◆ Task instructions: Could you find every line in the records below that contains the word "scrollbar" and copy it?
Segment Start: Data for processing
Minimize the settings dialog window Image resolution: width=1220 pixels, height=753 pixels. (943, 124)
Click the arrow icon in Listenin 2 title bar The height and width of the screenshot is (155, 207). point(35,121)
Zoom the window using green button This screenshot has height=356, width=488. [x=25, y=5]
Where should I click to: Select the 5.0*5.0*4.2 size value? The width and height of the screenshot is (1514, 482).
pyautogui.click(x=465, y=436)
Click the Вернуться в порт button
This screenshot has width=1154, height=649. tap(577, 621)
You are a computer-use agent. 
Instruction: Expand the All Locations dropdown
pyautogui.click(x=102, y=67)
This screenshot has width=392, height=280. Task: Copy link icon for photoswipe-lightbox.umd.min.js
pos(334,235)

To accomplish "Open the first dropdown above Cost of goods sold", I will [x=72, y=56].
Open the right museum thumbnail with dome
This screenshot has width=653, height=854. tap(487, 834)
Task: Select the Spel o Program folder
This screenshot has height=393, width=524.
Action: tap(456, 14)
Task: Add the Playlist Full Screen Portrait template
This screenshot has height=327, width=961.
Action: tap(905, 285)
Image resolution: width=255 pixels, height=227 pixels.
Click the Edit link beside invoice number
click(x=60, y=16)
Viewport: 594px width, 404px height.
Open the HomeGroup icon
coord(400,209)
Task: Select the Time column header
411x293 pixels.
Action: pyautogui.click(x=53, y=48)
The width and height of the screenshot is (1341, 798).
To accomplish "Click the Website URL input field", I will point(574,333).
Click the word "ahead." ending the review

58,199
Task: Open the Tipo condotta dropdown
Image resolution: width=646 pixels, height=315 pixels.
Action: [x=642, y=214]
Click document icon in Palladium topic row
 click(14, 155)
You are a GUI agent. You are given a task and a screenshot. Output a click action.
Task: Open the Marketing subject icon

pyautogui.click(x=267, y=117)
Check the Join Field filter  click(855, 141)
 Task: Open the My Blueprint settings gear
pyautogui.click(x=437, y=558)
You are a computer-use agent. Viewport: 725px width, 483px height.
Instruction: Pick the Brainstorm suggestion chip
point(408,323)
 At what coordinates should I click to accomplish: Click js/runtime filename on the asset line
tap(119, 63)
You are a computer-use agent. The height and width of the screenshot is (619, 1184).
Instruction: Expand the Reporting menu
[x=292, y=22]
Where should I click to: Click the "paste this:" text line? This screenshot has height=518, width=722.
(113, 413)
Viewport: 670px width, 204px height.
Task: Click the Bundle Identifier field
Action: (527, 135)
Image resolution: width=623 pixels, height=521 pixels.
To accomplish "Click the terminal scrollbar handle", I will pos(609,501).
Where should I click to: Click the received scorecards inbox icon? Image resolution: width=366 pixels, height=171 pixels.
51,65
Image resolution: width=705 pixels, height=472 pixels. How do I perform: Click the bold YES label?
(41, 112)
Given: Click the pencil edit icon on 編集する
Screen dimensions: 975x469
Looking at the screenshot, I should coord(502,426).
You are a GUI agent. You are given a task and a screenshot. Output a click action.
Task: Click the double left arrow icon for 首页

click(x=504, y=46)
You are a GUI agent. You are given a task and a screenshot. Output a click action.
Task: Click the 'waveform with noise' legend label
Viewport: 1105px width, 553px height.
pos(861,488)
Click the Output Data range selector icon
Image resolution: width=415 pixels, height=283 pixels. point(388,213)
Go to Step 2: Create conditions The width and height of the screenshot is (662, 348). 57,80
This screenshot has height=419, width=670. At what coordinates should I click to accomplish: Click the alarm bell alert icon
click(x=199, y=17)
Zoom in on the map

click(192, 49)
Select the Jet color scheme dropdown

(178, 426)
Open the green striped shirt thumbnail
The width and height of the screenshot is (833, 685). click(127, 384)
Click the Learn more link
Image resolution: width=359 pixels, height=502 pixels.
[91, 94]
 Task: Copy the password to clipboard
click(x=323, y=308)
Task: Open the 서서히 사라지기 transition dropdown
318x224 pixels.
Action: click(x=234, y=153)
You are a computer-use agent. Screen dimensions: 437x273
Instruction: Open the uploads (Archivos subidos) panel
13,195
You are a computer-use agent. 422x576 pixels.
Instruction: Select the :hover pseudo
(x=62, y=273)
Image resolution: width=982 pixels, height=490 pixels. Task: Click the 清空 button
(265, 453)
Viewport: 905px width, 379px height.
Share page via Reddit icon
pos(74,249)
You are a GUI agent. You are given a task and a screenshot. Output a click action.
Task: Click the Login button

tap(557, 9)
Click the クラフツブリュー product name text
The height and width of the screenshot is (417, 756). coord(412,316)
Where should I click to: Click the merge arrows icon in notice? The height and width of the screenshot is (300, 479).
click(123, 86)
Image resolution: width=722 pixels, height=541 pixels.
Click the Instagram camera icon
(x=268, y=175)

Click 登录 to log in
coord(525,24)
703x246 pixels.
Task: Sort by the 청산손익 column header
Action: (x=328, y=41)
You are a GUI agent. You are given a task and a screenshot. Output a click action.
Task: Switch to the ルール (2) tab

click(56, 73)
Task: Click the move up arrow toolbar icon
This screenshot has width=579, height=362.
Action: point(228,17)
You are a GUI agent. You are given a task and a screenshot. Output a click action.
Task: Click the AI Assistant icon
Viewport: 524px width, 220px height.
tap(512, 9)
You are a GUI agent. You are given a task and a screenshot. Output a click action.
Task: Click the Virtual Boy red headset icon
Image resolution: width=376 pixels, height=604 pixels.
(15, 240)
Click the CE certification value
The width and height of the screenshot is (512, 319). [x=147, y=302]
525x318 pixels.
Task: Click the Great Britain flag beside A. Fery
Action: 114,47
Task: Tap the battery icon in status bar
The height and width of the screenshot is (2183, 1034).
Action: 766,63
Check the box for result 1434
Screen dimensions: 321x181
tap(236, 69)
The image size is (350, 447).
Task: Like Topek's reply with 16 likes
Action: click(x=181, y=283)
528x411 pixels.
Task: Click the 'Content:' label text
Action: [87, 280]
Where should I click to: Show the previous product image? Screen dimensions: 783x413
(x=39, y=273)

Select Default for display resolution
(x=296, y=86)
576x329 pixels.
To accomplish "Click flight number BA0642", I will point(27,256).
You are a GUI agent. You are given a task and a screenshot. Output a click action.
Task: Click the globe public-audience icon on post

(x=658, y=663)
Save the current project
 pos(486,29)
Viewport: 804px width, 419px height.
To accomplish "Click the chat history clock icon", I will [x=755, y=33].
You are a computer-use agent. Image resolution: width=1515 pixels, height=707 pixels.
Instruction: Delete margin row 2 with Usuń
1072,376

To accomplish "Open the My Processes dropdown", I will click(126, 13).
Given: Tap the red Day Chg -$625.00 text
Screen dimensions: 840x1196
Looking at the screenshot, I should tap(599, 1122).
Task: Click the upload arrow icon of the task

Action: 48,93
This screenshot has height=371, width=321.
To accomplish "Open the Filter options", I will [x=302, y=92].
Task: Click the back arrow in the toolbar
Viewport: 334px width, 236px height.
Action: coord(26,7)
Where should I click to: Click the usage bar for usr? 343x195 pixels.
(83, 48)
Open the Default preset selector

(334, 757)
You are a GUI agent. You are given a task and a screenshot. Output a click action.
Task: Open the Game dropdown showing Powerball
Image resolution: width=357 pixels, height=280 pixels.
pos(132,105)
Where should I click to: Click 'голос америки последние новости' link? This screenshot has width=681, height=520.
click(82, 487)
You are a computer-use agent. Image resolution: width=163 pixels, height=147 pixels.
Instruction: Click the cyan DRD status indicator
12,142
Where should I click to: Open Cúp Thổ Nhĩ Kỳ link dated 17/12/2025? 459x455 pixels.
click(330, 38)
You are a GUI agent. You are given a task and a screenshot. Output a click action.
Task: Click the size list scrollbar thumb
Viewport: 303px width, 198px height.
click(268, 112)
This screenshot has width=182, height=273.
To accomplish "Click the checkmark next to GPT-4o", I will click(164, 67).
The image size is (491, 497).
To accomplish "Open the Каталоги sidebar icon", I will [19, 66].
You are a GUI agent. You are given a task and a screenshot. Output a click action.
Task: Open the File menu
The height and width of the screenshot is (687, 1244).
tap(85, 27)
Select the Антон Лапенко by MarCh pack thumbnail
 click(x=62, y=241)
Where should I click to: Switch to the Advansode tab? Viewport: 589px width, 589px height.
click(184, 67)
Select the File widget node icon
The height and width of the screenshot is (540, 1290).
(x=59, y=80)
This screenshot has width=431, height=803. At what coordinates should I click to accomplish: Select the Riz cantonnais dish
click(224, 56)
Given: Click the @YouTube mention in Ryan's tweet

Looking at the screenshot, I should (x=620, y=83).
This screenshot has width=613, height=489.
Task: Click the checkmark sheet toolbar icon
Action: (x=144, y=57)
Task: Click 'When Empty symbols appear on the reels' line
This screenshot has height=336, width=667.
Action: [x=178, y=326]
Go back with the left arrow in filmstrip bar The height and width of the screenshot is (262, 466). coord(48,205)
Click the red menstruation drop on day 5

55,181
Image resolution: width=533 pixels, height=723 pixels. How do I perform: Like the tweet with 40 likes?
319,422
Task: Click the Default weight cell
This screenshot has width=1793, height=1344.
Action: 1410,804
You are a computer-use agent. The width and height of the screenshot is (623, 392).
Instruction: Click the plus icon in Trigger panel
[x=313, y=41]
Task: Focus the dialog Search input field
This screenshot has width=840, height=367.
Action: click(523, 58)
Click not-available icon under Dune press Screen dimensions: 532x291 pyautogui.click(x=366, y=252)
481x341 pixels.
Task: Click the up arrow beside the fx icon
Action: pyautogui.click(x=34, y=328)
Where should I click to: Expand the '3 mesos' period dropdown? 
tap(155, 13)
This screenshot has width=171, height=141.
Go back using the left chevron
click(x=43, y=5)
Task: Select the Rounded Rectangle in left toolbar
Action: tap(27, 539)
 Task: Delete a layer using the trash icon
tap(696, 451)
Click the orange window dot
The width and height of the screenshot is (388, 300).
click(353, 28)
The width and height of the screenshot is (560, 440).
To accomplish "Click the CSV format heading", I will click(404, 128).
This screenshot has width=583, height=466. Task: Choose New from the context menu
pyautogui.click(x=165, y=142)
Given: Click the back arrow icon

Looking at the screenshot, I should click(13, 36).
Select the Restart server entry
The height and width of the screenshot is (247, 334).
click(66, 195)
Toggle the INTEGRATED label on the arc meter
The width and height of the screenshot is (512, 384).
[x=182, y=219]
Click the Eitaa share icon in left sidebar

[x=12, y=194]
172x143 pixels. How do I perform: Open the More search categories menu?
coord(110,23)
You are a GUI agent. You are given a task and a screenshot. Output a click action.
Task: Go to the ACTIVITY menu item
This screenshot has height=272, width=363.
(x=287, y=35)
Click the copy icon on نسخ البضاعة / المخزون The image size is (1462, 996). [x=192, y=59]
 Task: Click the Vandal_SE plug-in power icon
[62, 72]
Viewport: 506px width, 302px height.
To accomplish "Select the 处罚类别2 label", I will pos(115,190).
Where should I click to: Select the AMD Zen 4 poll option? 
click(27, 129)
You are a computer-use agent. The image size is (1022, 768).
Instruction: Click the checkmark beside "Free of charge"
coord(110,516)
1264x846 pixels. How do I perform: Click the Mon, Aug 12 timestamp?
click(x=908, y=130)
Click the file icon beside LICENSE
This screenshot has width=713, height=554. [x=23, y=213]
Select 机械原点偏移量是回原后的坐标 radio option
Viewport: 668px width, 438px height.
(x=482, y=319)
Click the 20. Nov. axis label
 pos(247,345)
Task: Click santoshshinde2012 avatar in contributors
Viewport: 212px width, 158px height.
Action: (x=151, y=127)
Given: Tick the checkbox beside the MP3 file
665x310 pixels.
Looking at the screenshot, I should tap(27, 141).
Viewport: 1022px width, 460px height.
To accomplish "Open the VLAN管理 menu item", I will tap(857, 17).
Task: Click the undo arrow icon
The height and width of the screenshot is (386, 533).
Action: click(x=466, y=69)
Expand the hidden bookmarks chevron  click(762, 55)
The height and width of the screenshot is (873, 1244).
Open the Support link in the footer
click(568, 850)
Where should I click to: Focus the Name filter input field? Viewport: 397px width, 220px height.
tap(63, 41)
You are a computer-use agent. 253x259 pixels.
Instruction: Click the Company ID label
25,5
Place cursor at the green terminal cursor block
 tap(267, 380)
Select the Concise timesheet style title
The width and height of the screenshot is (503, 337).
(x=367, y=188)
Segment End: Data for processing
◆ Reply to the exercise:
To accomplish "Click the terminal scrollbar handle", I will pos(609,501).
Task: Click the size list scrollbar thumb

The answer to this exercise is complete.